■ **Soal Latihan**
a) Jawab pertanyaan berikut berdasarkan bacaan tentang metode penelitian di bawah ini:
(i) Data sekunder diperoleh dengan membaca dan mempelajari apa saja?
(ii) Apa langkah terakhir dalam langkah-langkah penelitian yang dilakukan penulis?
(iii) Simbol apa yang diberikan untuk variabel bebas yang kedua?
b) Teruskan bacaan tentang metode penelitian di bawah ini, mulai setelah kalimat terakhirnya.

Data yang dikumpulkan dengan cara : a.
Pengamatan (observasi) adalah pengumpulan data yang dilakukan dengan mengamati dan memahami berbagai gejala yang berkaitan dengan objek penelitian.
b.
Wawancara (interview) adalah cara mengumpulkan data dengan wawancara terhadap berbahai pihak yang berhubungan langsung dengan masalah yang diteliti.
2. Penelitian kepustakaan (Library Research) Teknik ini digunakan untuk memperoleh data sekunder sebagai dasar dan pedoman yang dapat dipertanggungjawabkan dalam penelitian ini. Data sekunder ini diperoleh dengan membaca dan mempelajari literatur- literatur, karya-karya ilmiah, buku-buku dan catatan-catatan kuliah yang berhubungan dengan masalah yang diteliti, agar diperoleh pemahaman yang lebih mendasar tentang masalah tersebut.
1.6.1 Langkah-langkah Penelitian Langkah-langkah penelitian yang dilakukan oleh penulis adalah: a.
Penetapan populasi dan sampel,
b.
Pengumpulan data,
c.
Operasionalisasi variabel,
d.
Analisis data,
e.
Pengujian hipotesis, dan
f.
Penarikan kesimpulan
1.6.2 Operasionalisasi Variabel Operasionalisasi variabel ini diperlukan untuk menentukan jenis yang terkait dalam penelitian ini. Sesuai dengan judul skripsi yang penulis ajukan yaitu “Analisis Tingkat Kepatuhan Wajib Pajak Dalam Memenuhi Kewajiban Pajak Penghasilan (PPh) Badan Sebelum dan Sesudah Pemeriksaan Pajak”, maka
penulis menggunakan dua variabel bebas dalam penelitian ini. Variabel bebas, disebut juga variabel berpengaruh (Independent Variable), adalah variabel yang mempengaruhi variabel lain yang tidak terbatas, dengan kata lain variabel bebas adalah suatu variabel yang ada atau terjadi mendahului variabel tidak bebasnya. Penelitian ini menggunakan rata-rata dari dua variabel bebas. Variabel bebas yang pertama yaitu tingkat kepatuhan Wajib Pajak dalam memenuhi kewajiban pajak penghasilan (PPh) badan sebelum pemeriksaan pajak dan diberi simbol X 1 , variabel bebas yang kedua yaitu tingkat kepatuhan Wajib Pajak dalam memenuhi kewajiban pajak penghasilan (PPh) badan sesudah pemeriksaan pajak dan diberi simbol X 2 .

■ **Data Sumber**

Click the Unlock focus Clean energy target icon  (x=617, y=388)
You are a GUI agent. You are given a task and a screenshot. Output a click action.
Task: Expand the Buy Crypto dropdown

■ **Hasil Latihan**
a)
(i) Literatur-literatur, karya-karya ilmiah, buku-buku, dan catatan-catatan kuliah yang berhubungan dengan masalah yang diteliti.
(ii) Penarikan kesimpulan.
(iii) X2.

b)
1.6.3 Rancangan Pengujian Hipotesis Tujuan pengujian hipotesis ini adalah untuk menentukan apakah jawaban teoritis yang terkandung dalam pernyataan hipotesis didukung oleh fakta yang dikumpulkan dan dianalisis dalam proses pengujian data. Teknik analisis data dalam penelitian kuantitatif menggunakan statistik. Dalam penelitian ini, statistik yang digunakan untuk analisis data adalah statistik desktiptif dimana statistik ini berfungsi untuk mendeskripsikan atau memberi gambaran terhadap objek yang diteliti melalui data sampel, tanpa melakukan analisis dan membuat kesimpulan yang berlaku untuk umum. Teknik sampling yang digunakan dalam penelitian ini adalah probability sampling yaitu suatu teknik yang memberi peluang/kesempatan sama bagi setiap unsur atau anggota populasi untuk dipilih menjadi sampel, dan termasuk kepada jenis proportionate stratified random sampling dimana teknik ini digunakan bila populasi mempunyai anggota tidak homogeny dan berstrata secara proporsional.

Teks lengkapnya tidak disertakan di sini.